Jan 16,2022

“Ivory Tower” is at least the second documentary in two years, following Frederick Wiseman’s artful and immersive “At Berkeley,” to comment on the increasingly prohibitive costs of higher education and the implications for America’s youth. Speaking with a broad array of authors, academics and administrators, and trotting out statistics when necessary, Rossi paints a dispiriting overall picture of a system that saddles students with crippling debt (totaling more than $1 trillion nationwide), which they are ill equipped to pay off in an increasingly pinched job market — a problem that, for many, calls into question the practical value of attending college to begin with.
One of the documentary’s key points is that most colleges are no longer selling an education but an experience, happily spending millions of dollars on plush housing complexes and state-of-the-art recreational facilities in a bid to entice as many applicants as possible. It’s the students who pay for these campus expansions, and not just financially: Too many schools, in the film’s somewhat over-generalized estimation, have allowed academic rigor to fall by the wayside, a problem that can be attributed in part to an excess of administrators and a dearth of dedicated teaching faculty. One particularly alarming statistic — that 68% of students at public universities fail to graduate in four years — is introduced by way of a visit to Arizona State U., whose party-school rep is reinforced here by footage of a massive swimming-pool bacchanal that resembles an outtake from “Spring Breakers.”
By contrast, at a time when the prestige of the Ivy League remains largely unassailable, Harvard is held up as the gold standard in terms of providing a world-class education and generous, need-based financial aid; one such beneficiary is freshman David Boone, a formerly homeless Cleveland teenager who’s amazed to have a bed and a dorm room to call his own. And then there’s Mark Zuckerberg, the most famous Harvard dropout this side of Bill Gates, whose astonishing success underlines both the questionable relevance of a college degree and the increasing emphasis on technology as a foundation of modern education. Indeed, among Harvard’s most popular classes is CS50: Introduction to Computer Science (footage from which is edited and scored to produce a moody “Social Network” vibe), one of many courses that are now offered free online to anyone who wants to enroll — part of an ongoing and so far inconclusive experiment in making education both available and affordable.
Not unlike “Page One,” “Ivory Tower” is structured in somewhat scattershot fashion, and hard-pressed to address the finer complexities of an enormous subject in a tidy hour-and-a-half framework.

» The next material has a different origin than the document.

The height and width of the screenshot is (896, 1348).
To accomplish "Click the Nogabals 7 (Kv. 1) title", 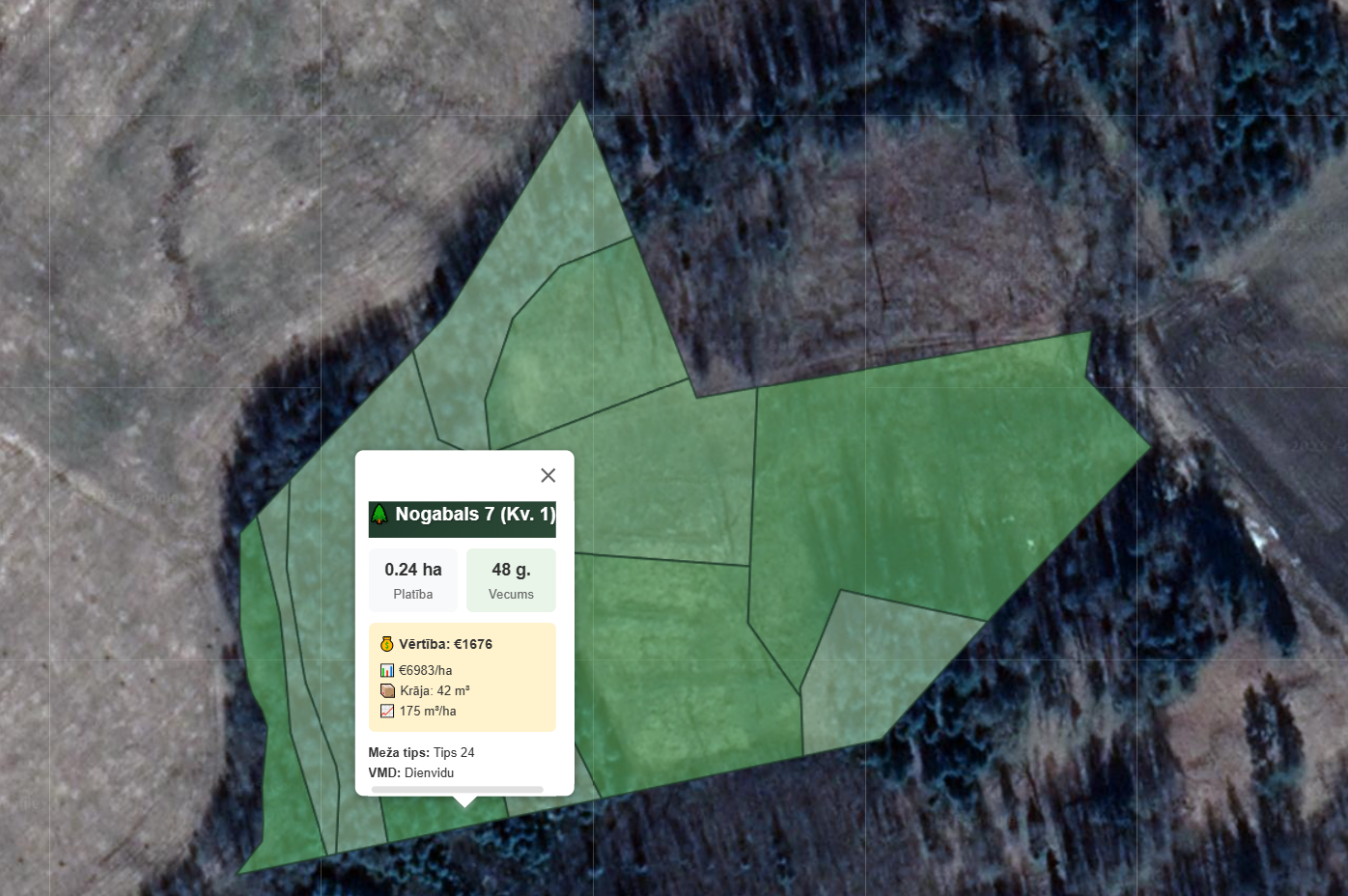I will pyautogui.click(x=475, y=515).
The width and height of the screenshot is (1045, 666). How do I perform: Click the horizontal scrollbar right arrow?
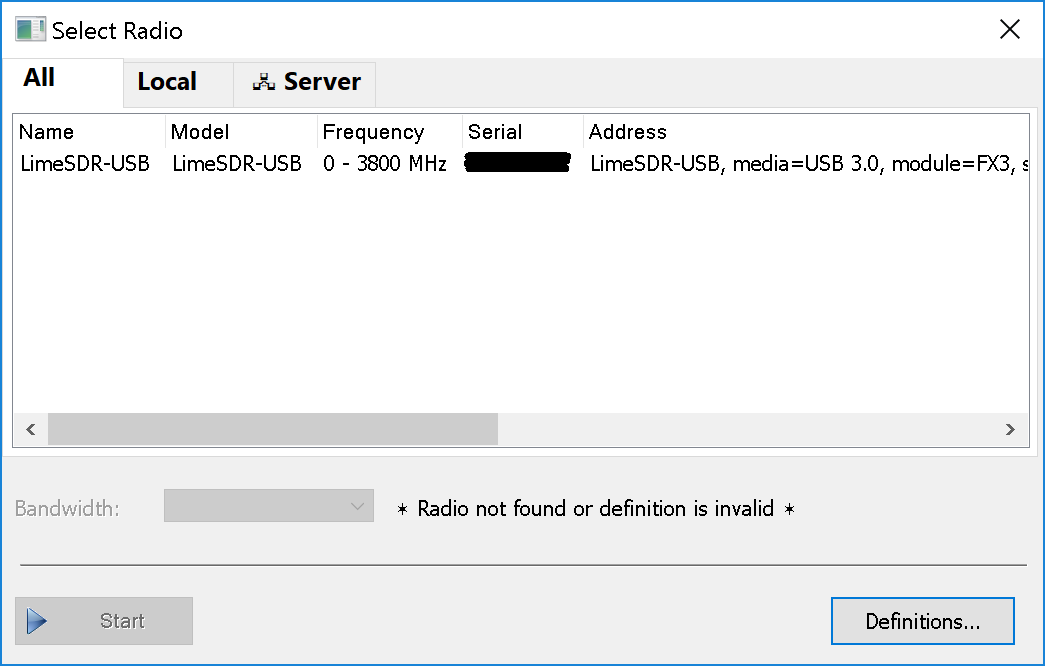(1010, 429)
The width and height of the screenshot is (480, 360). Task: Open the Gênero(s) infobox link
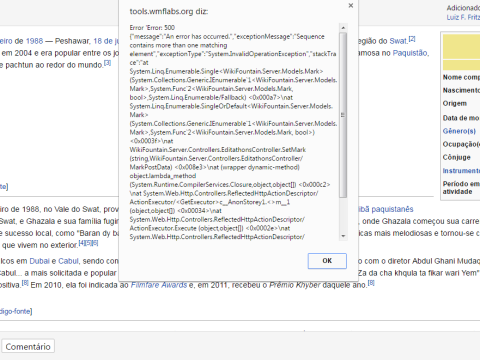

Yet the individual building blocks are never less than fascinating: Rather than advancing a single argument, the film tracks a wide range of intelligent perspectives, the most engaging of which shed light on lesser-known higher-education alternatives.
Among the more impressive examples is Deep Springs College, an intensive, highly selective two-year school located on a cattle ranch in Death Valley; here, 26 or so young men form a close, self-governing community, debating Hegel and mending fences as they prepare themselves, physically and intellectually, for lives of service. The film rightly adopts a more skeptical (but still open-minded) attitude toward the likes of billionaire entrepreneur Peter Thiel, who offers students $100,000 to skip college altogether and instead pour their ideas and resources into their own startups; closely linked to Thiel’s fellowship is the San Francisco-based UnCollege movement, which similarly encourages youngsters to “hack their education.”
Providing the documentary with its most dramatic source of conflict, as well as its most substantive reportage, are the 2013 student protests that occurred at Cooper Union, the privately endowed New York school of architecture, fine arts and engineering that, for more than 150 years, provided every one of its students with a full-tuition scholarship. It’s a venerable tradition that ended under the leadership of president Jamshed Bharucha, who in 2011 announced that, due to increasingly hard economic times, the school would begin charging students for tuition. The closest thing the documentary has to a real villain, Bharucha looks awfully dodgy when Rossi confronts him about the school’s badly mismanaged recent hedge-fund investments, as well as the not-insignificant matter of Bharucha’s own handsome compensation.